Um dos principais nomes da arte de vanguarda internacional, o artista brasileiro Eduardo Kac já levantou celeuma ao misturar arte e biotecnologia. Em uma de suas obras, o professor da Universidade de Chicago extraiu do livro bíblico Gênesis um trecho que usou para dar origem ao código genético das bactérias que compõem seu trabalho. A partir da frase que reza que o ser humano deve exercer seu domínio sobre as demais criaturas da Terra, Kac converteu cada letra do alfabeto, em inglês, em sinais do Código Morse. Em seguida, ele as traduziu para informações genéticas. Assim, a frase se transformou numa sequência de DNA com suas respectivas letras químicas A, T, C e G.

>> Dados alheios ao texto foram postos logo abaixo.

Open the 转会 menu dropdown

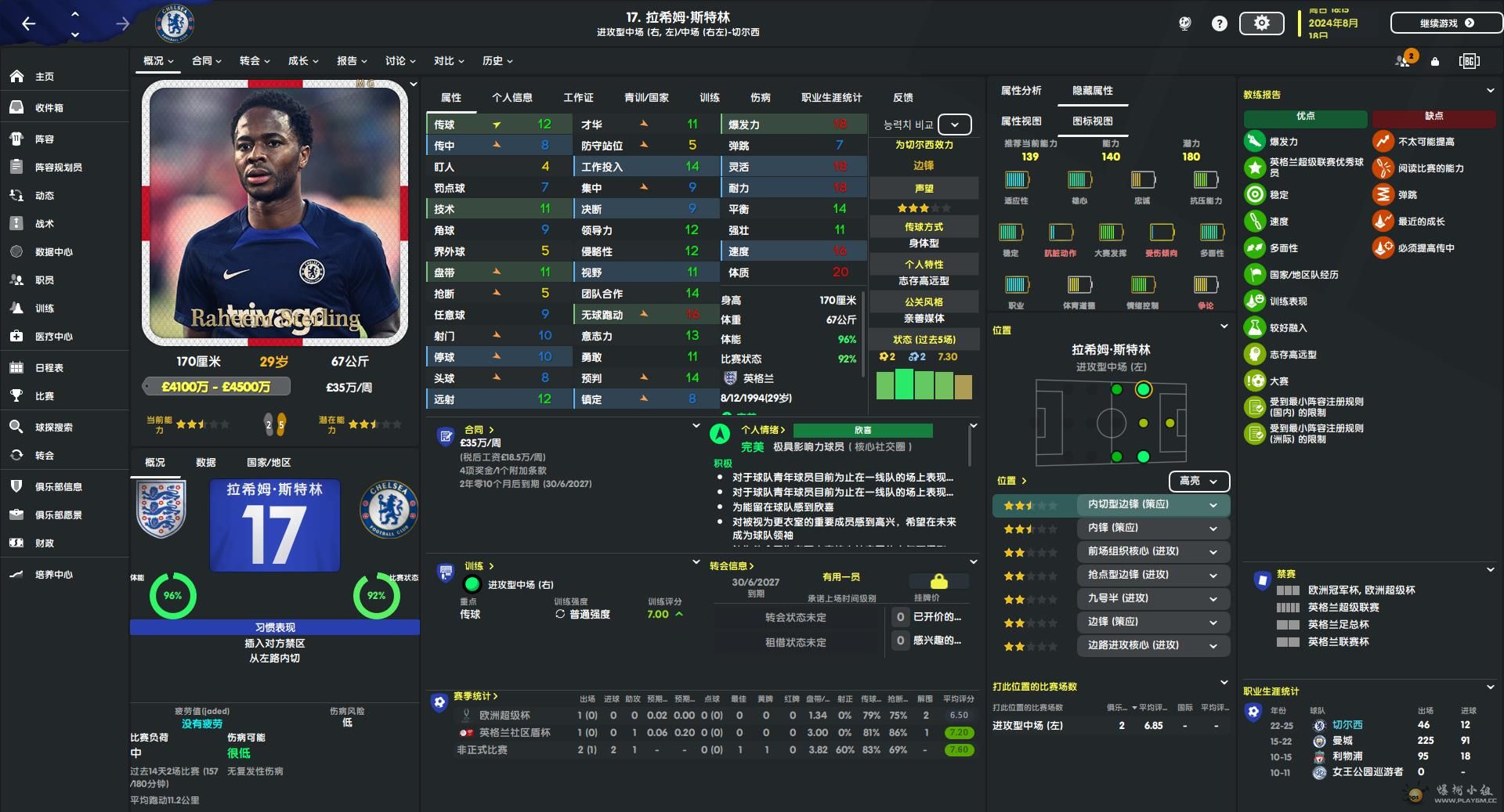tap(255, 60)
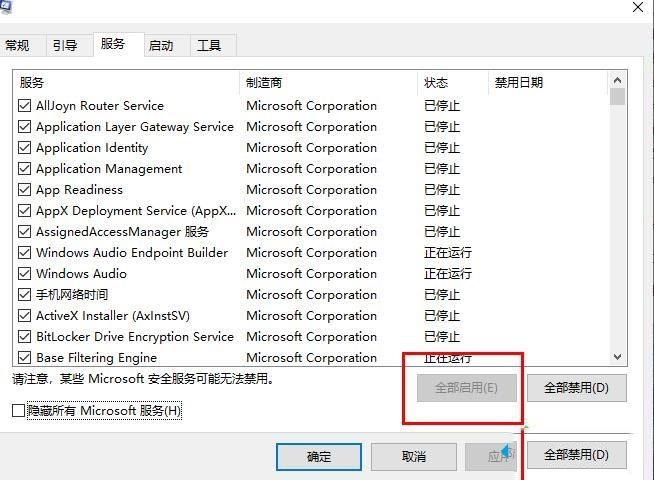Click the 取消 button

(413, 456)
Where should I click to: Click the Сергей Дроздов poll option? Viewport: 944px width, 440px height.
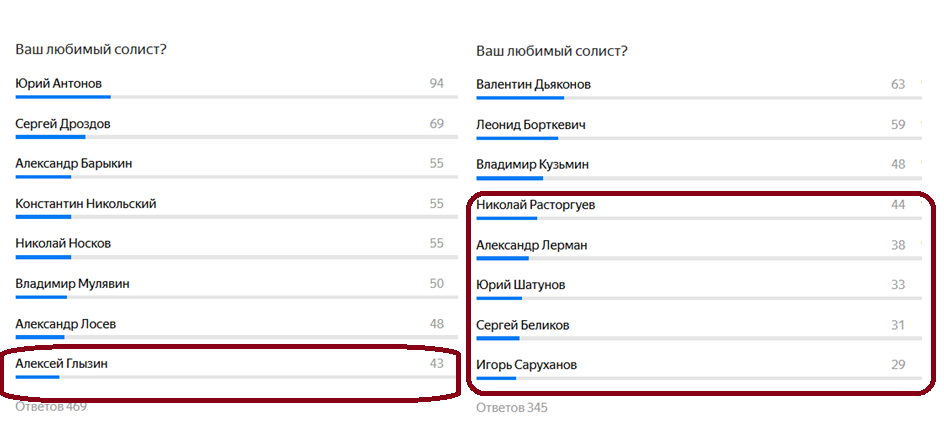click(63, 123)
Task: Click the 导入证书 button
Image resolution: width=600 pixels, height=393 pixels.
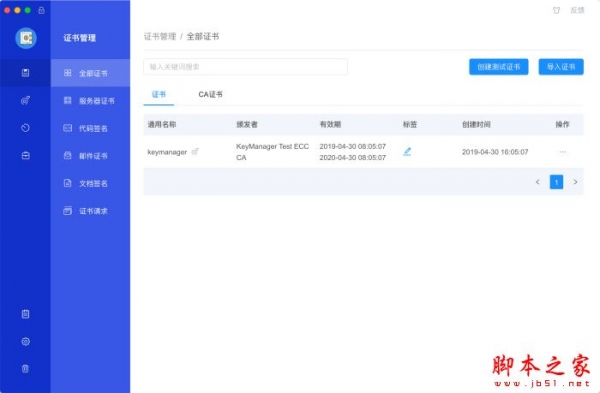Action: click(561, 67)
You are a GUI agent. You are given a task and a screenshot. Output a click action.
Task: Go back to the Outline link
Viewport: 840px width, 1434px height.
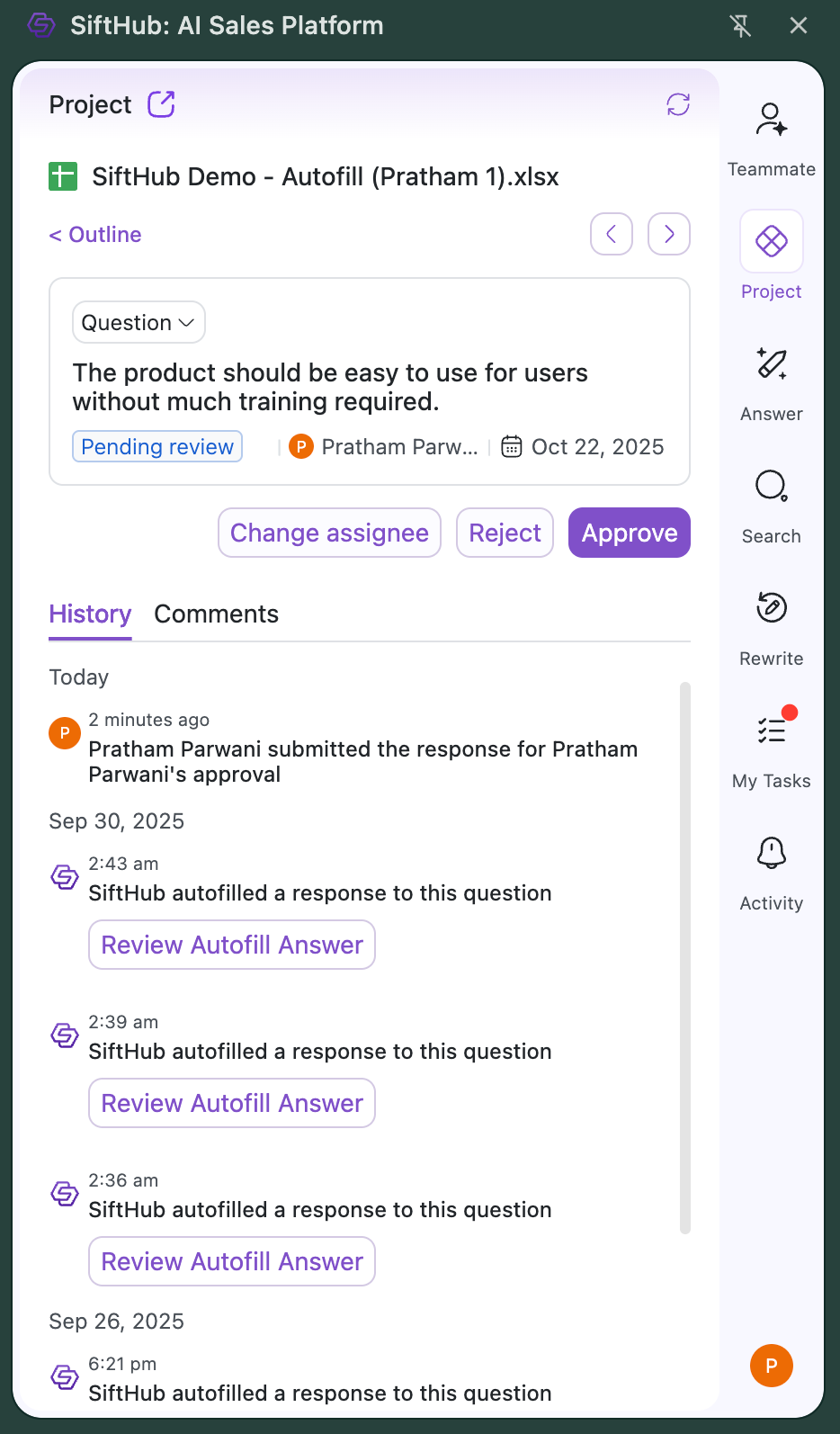point(95,235)
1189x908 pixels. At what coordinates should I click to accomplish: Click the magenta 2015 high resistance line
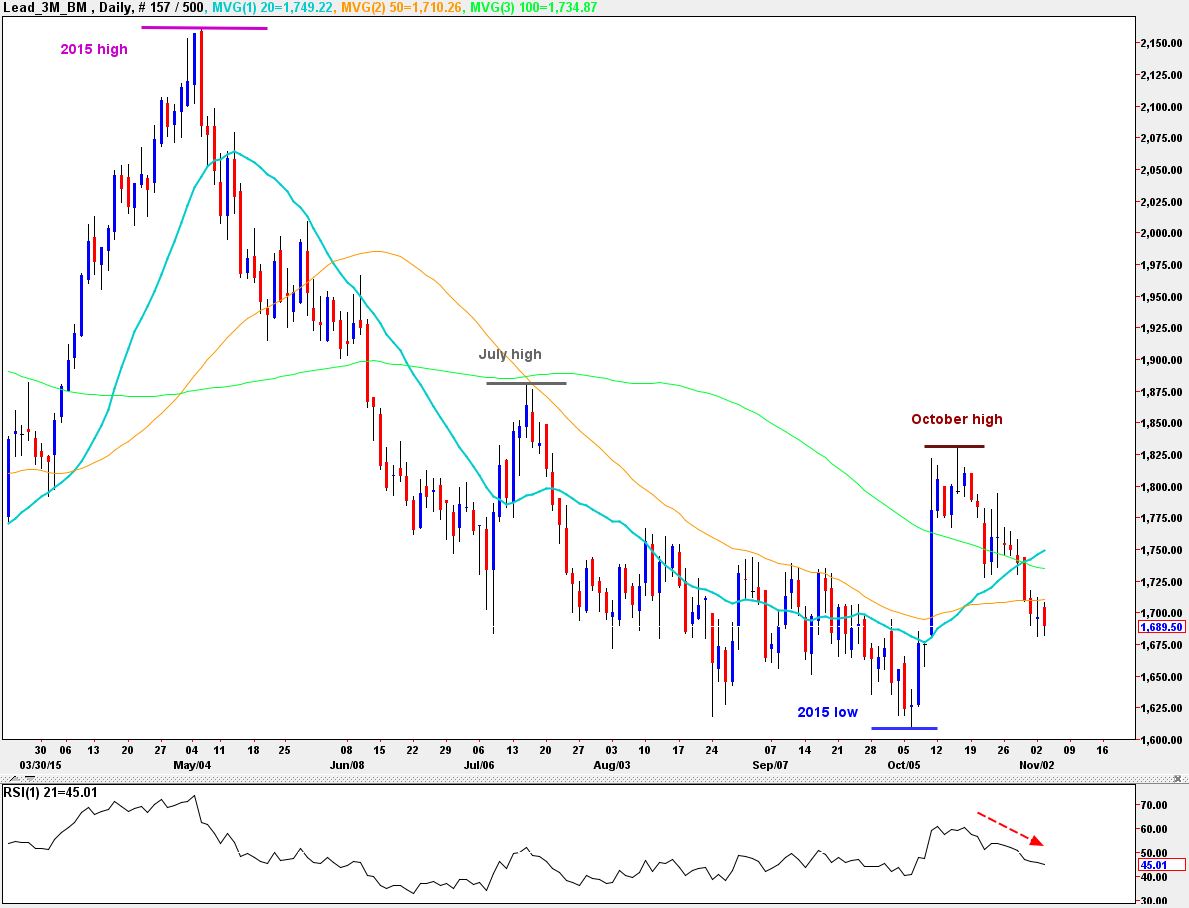point(203,29)
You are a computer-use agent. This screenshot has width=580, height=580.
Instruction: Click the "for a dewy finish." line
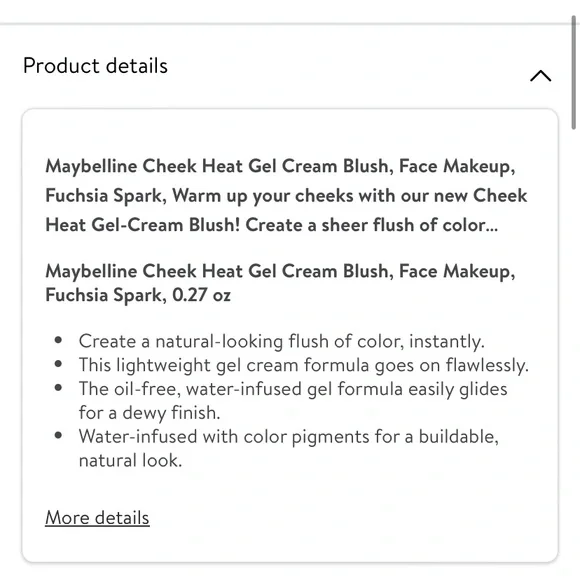click(149, 413)
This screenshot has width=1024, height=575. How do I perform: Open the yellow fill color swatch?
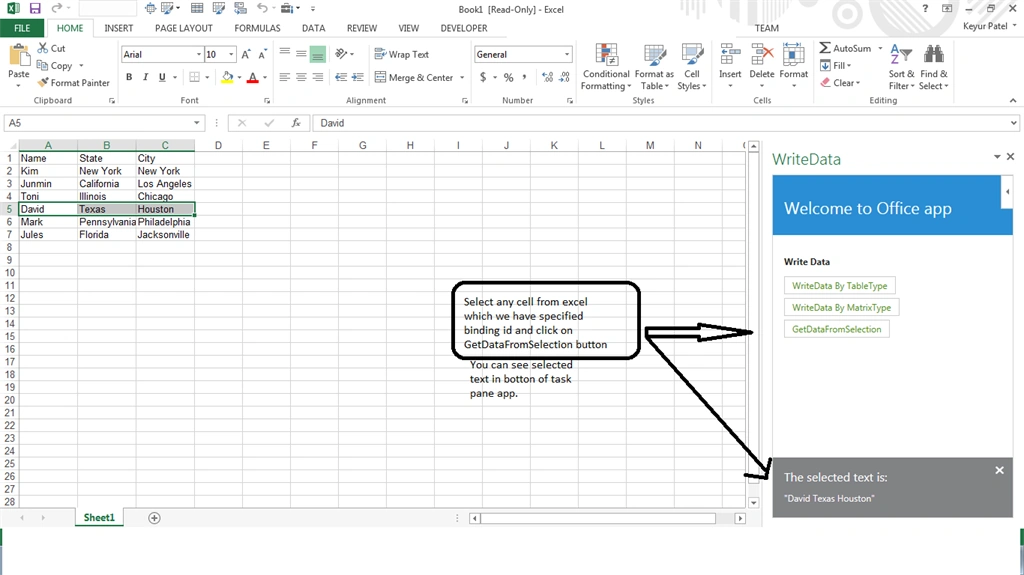point(227,77)
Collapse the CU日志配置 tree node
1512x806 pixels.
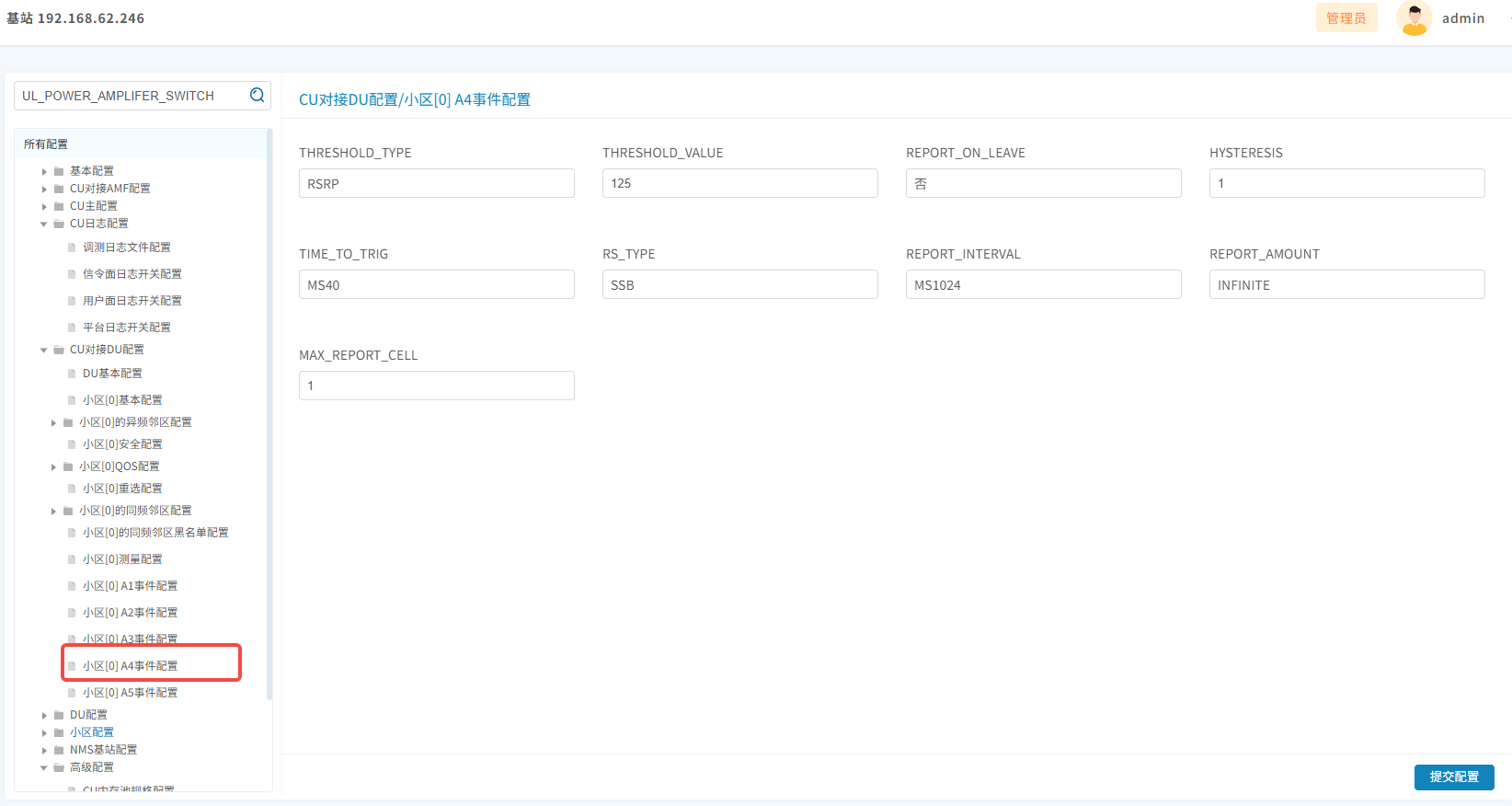click(x=44, y=224)
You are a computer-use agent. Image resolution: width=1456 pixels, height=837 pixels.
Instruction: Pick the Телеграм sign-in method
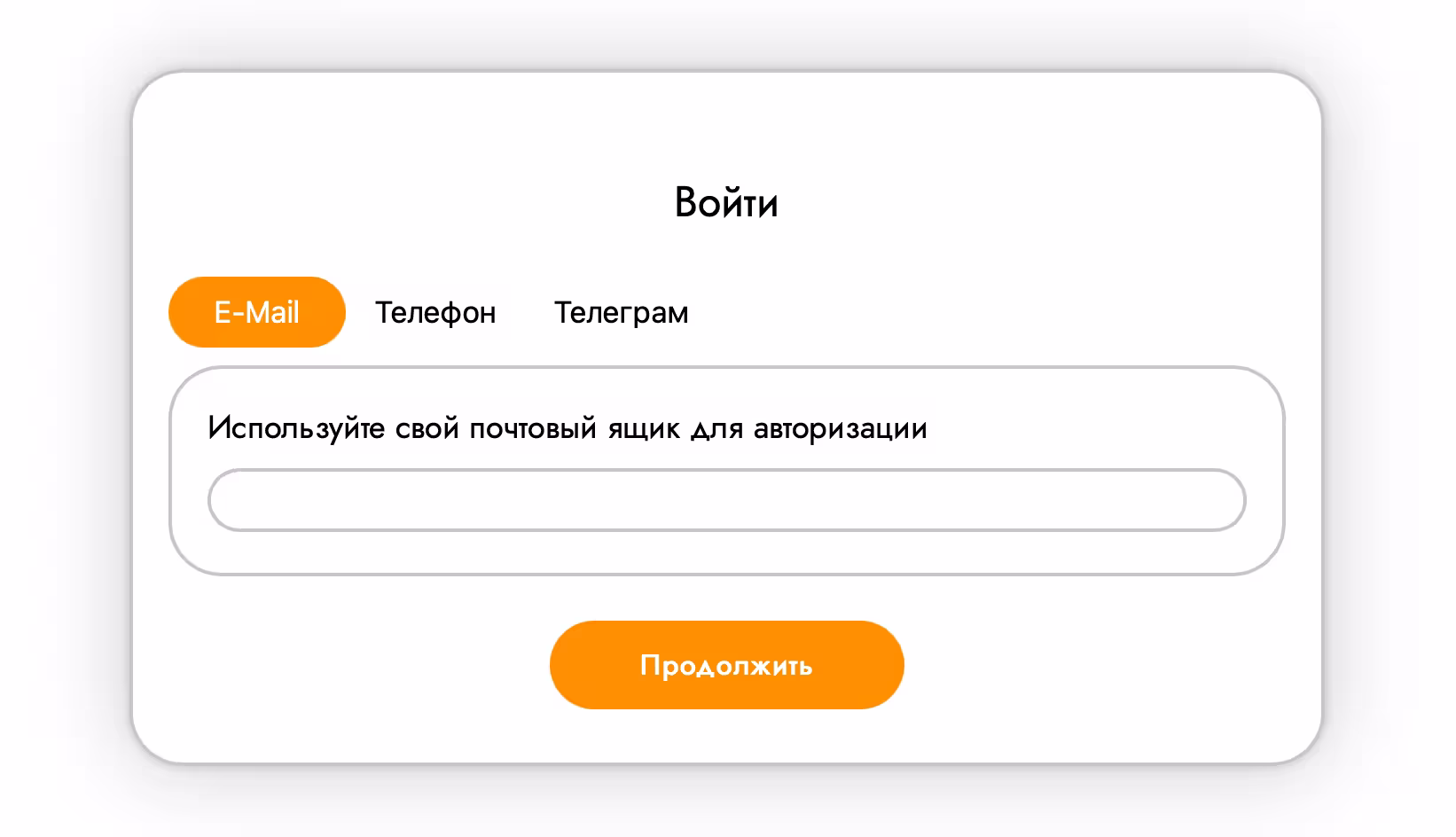point(621,312)
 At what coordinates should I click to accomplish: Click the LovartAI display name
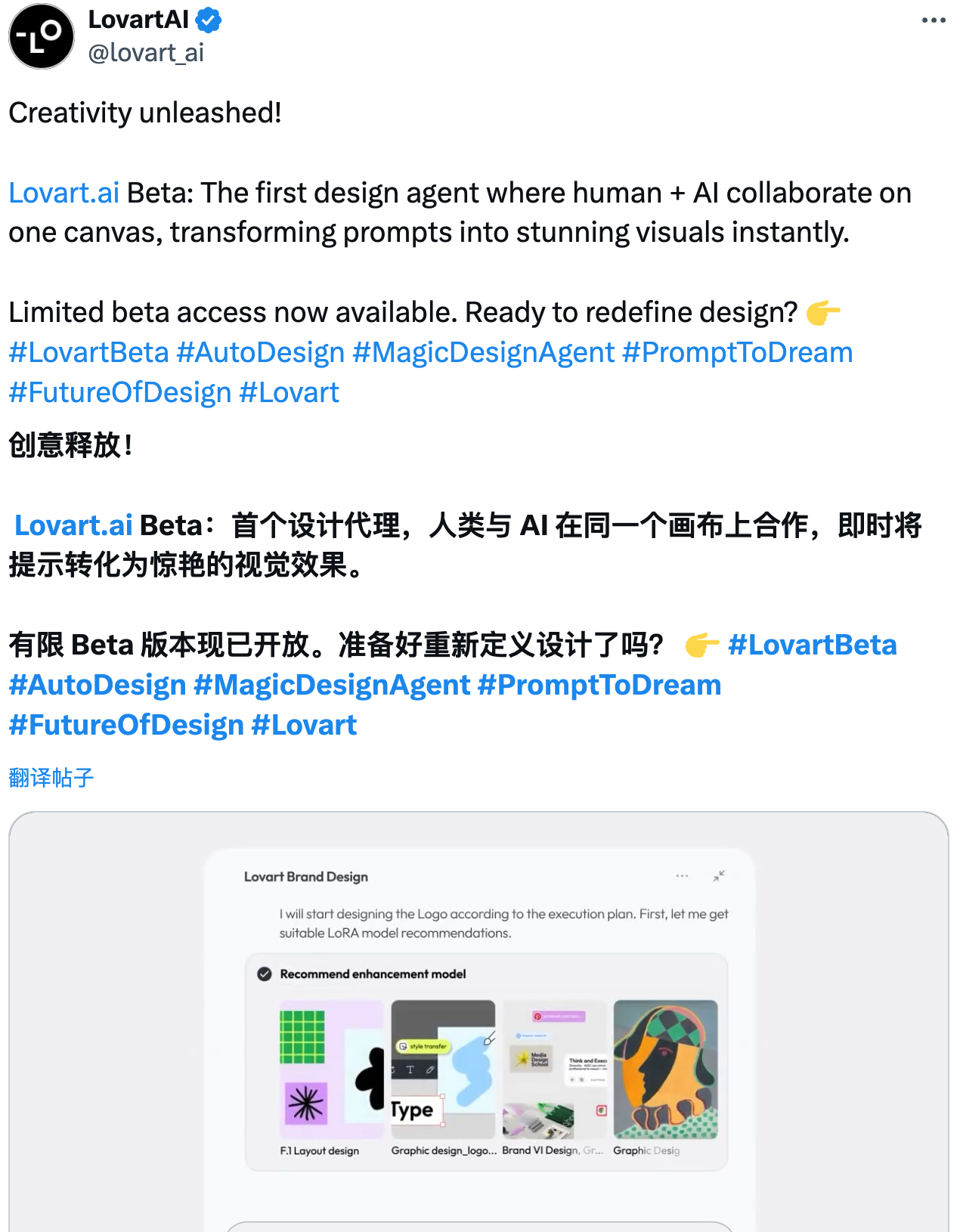coord(138,20)
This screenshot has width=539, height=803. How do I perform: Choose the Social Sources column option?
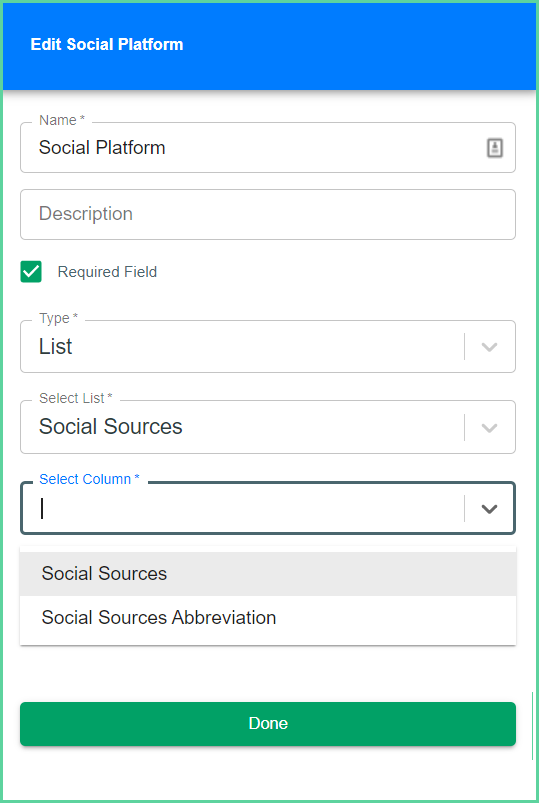click(268, 574)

Kac também causou alvoroço ao dar vida à coelha Alba, um animal fluorescente que fica esverdeado toda vez que a luz incide sobre ele. A coelha recebeu um trecho do código genético de uma medusa, que naturalmente brilha à luz. Alba foi geneticamente modificada pela equipe do biólogo francês Louis-Marie Houdebine sob encomenda do artista brasileiro. Como levantou uma gritaria ética, o animal modificado por motivação artística e estética foi confiscado e jamais chegou a conhecer a casa de seu dono, em Chicago. A obra de arte não é exatamente a coelhinha transgênica, mas a relação dela com o espaço social. Mesmo que consiga a liberdade de sua coelha verde, Kac não vai parar por aí. Seu objetivo é acirrar o debate em torno da engenharia genética, que na ciência é usada para assinalar as diferenças. Por ironia, é ela também quem evidencia as semelhanças entre os seres, todos eles feitos à base da mesma receita, o DNA.